As a recognition of that fact, we are applying the PowerSC name to a couple of key security and integrity functions within IBM i.

PowerSC Trusted Audit Data Repository in IBM i:  One of PowerSC’s added functions is called “Trusted Logging.” This feature helps AIX clients implement a logging scheme that will satisfy security auditors. What it accomplishes on AIX is very similar to the auditing features which are very familiar to our IBM i clients. The audit data repository itself, the QAUDJRN journal and associated journal receivers, are read-only objects. This means that once the OS deposits an entry in the audit journal, the data itself cannot be modified by any user on the system, including security officers. And, of course, these features are built into the IBM i OS, without having to buy or install anything else.

PowerSC Trusted Digital Signature Verification in IBM i: Another key feature of PowerSC for AIX is called “Trusted Boot.” This allows a customer to be assured that, when AIX is booted, it is booted from an unaltered version of the booted code. Security auditors are concerned about ensuring that data integrity cannot be compromised by loading a version of the operating system, which has been altered. What about IBM i?

The IBM i OS provides the ability to digitally sign and verify any executable on the server. This includes user and business partner applications. The CHKOBJITG command allows signature verification for everything, including verifying OS executables. 

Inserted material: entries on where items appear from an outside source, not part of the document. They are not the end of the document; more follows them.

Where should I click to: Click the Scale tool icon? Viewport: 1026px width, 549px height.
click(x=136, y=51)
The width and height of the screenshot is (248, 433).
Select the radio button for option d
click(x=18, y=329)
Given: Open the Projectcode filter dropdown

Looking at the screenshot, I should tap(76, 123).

When you buy the IBM i OS and program products, everything (IBM program products, the OS, the licensed internal code, the firmware and any subsequent PTF delivered by IBM) are digitally signed by IBM. This means you can verify the executables (at any time) to ensure no patches/alterations have been made to the IBM delivered executables. This allows you to look for instruction streams that have been patched after the executable has been created. And most of this capability has been in the operating system for a long time: most of it was introduced in V5R1 of OS/400 in 2001, with the latest enhancements delivered in 2008 with version 6.1.

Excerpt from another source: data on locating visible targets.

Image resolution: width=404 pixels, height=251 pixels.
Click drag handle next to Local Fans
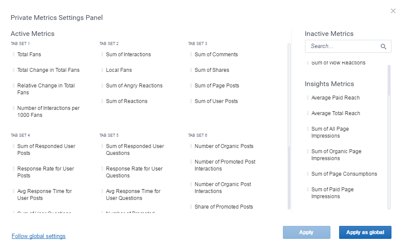[102, 70]
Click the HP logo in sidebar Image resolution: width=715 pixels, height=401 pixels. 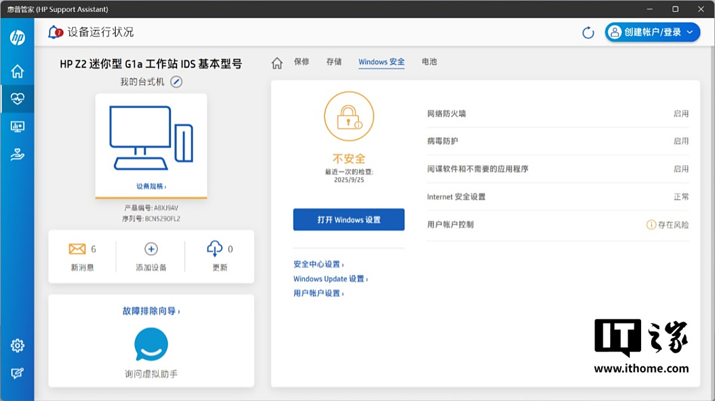[17, 38]
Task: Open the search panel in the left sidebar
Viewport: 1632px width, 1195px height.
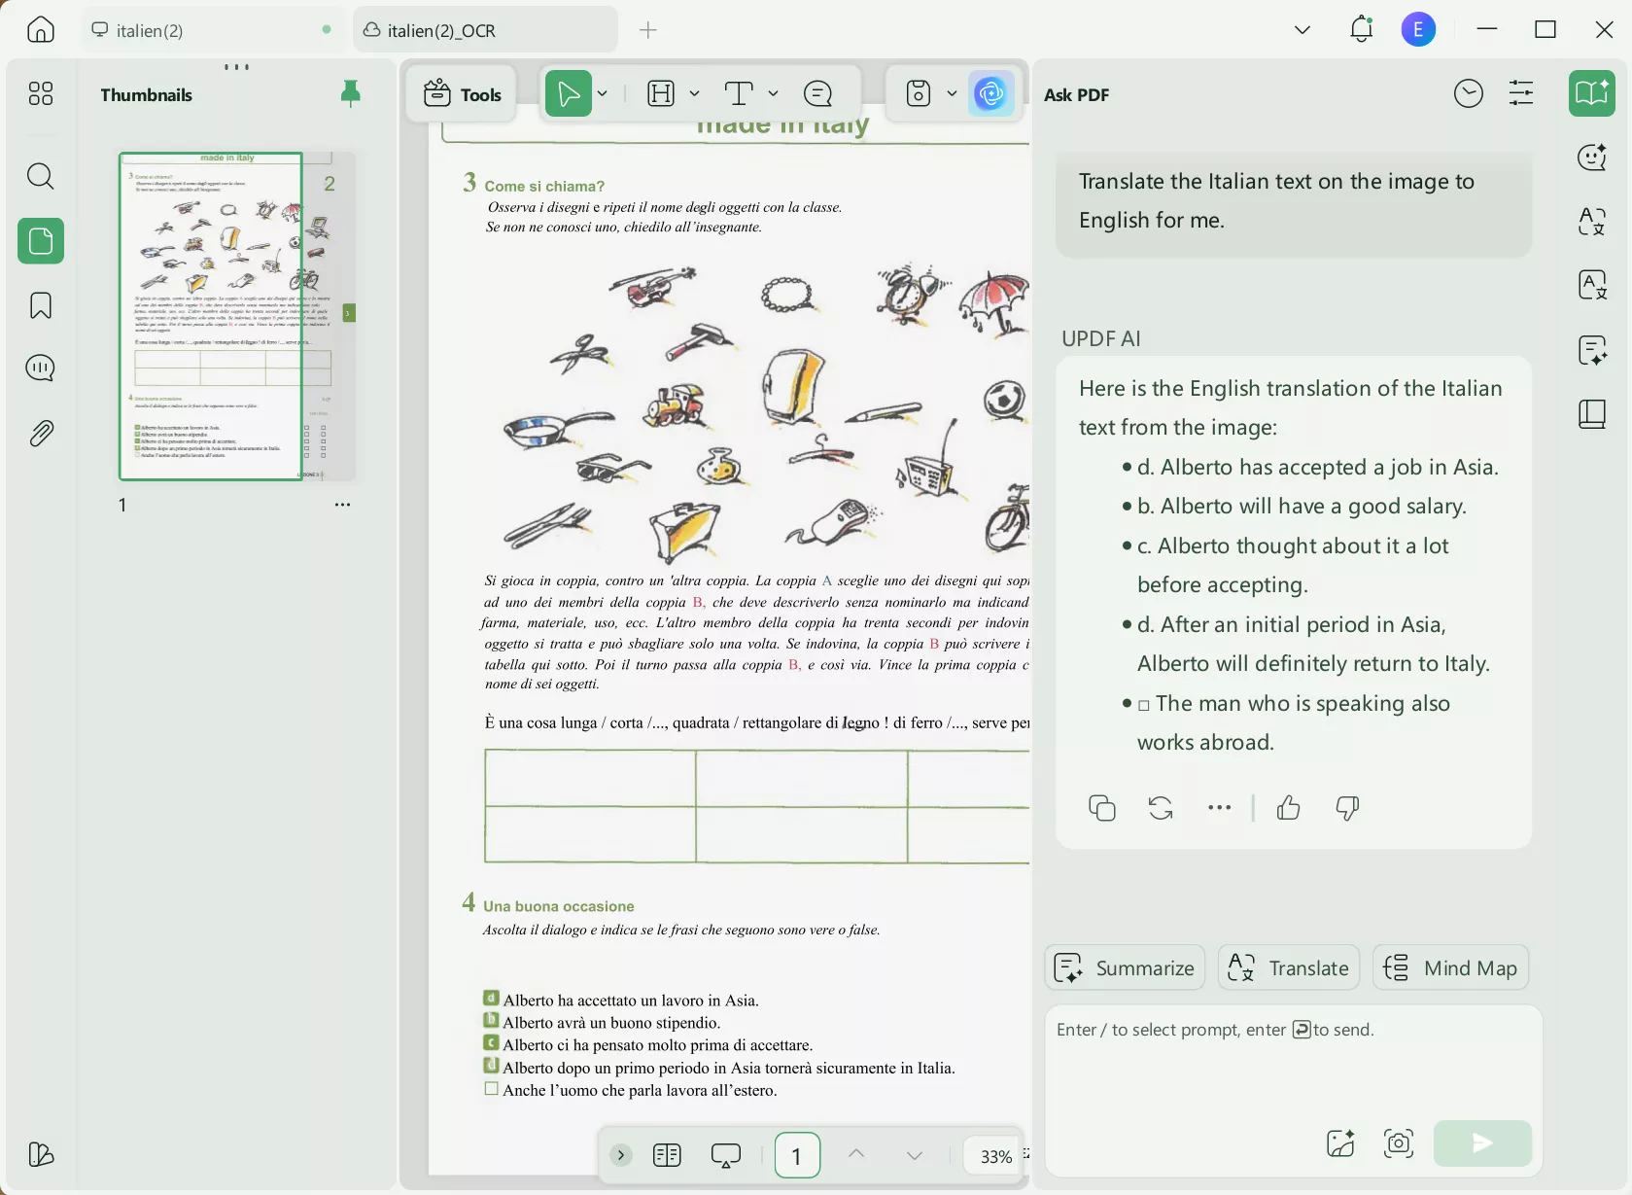Action: [40, 176]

PowerSC also has other specific functions for security, compliance and real-time compliance. IBM i has built in functions that can be used to setup, monitor and enforce things like password security, authorization to files, programs, manage users, manage system wide security configuration settings, etc. In addition, more than 30 IBM business partners provide security and compliance solutions based on the IBM i integrated functions, and these security partners provide advanced capabilities.

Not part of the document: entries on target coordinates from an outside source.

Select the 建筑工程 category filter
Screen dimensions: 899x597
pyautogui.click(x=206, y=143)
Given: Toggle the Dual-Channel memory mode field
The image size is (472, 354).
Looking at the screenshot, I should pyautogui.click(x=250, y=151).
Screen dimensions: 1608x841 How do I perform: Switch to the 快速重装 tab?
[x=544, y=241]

However, I want to point out that PowerSC does have two features that can help all users of Power Systems though, and which might be important in some customer environments: Trusted Firewall and Trusted Surveyor

The Trusted Firewall, which is shipped as part of the PowerSC product, is really a performance assist function that creates a fast path between VLAN when the VMs are on the same server. This includes support for AIX, IBM i and Linux partitions. Customers still use traditional firewalls to protect VMs externally.

Trusted Surveyor discovers virtual networks and monitors compliance to network segregation. It also monitors configuration drift by allowing the network configuration to be captured at a point in time and allows comparison of the current configuration to the previous configuration.

The members of the Power Systems family of operating systems are clearly different from one another. They have different architectures, different histories and different value propositions. Nevertheless, business customers have similar needs, no matter what platform they happen to use. Like other UNIX implementations, AIX provides answers to some of those needs via products that require additional purchase and additional installation and management. However, as the “Power Systems Integrated Operating System,” IBM i has key integrated features that are delivered as part of the OS. 

So, when you hear about PowerSC, or other products in the future, you might want to take a look at whether these new products provide something for you, as an IBM i client, or whether your integrated operating system was ahead of its time, giving you those capabilities along with the rest of this secure, reliable platform.